DATA SHOWN:
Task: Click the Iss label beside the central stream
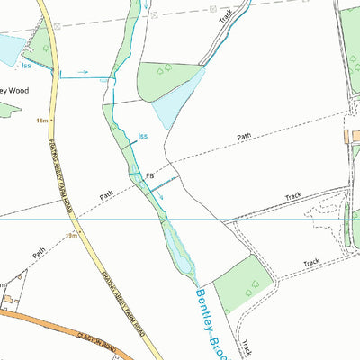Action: point(142,137)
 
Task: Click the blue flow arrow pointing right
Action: point(82,71)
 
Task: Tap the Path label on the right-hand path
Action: point(245,137)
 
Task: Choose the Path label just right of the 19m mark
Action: point(107,194)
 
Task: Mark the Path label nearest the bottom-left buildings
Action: point(39,255)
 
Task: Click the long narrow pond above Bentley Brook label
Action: point(177,248)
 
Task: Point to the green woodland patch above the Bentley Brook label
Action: point(243,281)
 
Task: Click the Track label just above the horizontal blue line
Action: point(293,195)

EXERCISE AIM: Set out the lines above as a numbered list, skipping the blank lines and leaving out any pictures.

SOLUTION TO THE PROBLEM:
1. Task: Click the Iss label beside the central stream
2. Action: point(142,137)
3. Task: Click the blue flow arrow pointing right
4. Action: point(82,71)
5. Task: Tap the Path label on the right-hand path
6. Action: point(245,137)
7. Task: Choose the Path label just right of the 19m mark
8. Action: point(107,194)
9. Task: Mark the Path label nearest the bottom-left buildings
10. Action: point(39,255)
11. Task: Click the long narrow pond above Bentley Brook label
12. Action: point(177,248)
13. Task: Point to the green woodland patch above the Bentley Brook label
14. Action: point(243,281)
15. Task: Click the Track label just above the horizontal blue line
16. Action: point(293,195)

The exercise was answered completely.